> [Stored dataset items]
########
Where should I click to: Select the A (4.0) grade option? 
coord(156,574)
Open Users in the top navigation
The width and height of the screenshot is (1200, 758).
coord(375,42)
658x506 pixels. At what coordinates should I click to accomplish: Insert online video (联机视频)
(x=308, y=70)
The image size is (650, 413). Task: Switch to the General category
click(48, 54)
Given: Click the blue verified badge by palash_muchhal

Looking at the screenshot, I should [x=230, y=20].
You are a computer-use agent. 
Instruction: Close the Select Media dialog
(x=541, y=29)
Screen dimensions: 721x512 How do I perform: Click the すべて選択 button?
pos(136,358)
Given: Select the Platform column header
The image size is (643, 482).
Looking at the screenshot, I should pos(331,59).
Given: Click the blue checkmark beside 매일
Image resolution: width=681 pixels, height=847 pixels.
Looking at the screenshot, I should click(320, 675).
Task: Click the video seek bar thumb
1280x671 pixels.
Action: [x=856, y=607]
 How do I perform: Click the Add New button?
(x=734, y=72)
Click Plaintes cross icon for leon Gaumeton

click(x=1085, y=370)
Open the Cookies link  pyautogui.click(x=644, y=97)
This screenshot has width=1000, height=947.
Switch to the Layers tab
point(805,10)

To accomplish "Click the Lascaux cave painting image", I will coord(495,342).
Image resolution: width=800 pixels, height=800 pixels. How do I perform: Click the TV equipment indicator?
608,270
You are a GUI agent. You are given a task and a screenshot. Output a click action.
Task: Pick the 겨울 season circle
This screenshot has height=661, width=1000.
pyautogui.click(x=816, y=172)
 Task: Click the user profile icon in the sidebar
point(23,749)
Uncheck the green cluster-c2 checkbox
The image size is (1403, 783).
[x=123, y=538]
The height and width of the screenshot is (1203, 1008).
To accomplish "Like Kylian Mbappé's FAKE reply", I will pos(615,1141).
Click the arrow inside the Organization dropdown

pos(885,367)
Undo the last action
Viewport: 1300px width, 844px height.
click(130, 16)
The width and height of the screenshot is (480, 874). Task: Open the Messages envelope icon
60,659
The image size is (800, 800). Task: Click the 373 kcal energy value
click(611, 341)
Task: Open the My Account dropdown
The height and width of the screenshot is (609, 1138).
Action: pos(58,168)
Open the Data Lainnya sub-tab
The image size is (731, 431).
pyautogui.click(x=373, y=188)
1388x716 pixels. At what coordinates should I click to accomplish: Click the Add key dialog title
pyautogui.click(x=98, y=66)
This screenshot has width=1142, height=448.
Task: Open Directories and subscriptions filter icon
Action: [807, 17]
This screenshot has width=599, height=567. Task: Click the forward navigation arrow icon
########
> [Exercise] Begin with the line that contains "1388x716 pixels. At" and end with the last line of the records; set down every line in that span exactly, and nothing else.

> [Answer area]
1388x716 pixels. At what coordinates should I click to accomplish: Click the Add key dialog title
pyautogui.click(x=98, y=66)
This screenshot has width=1142, height=448.
Task: Open Directories and subscriptions filter icon
Action: [807, 17]
This screenshot has width=599, height=567. Task: Click the forward navigation arrow icon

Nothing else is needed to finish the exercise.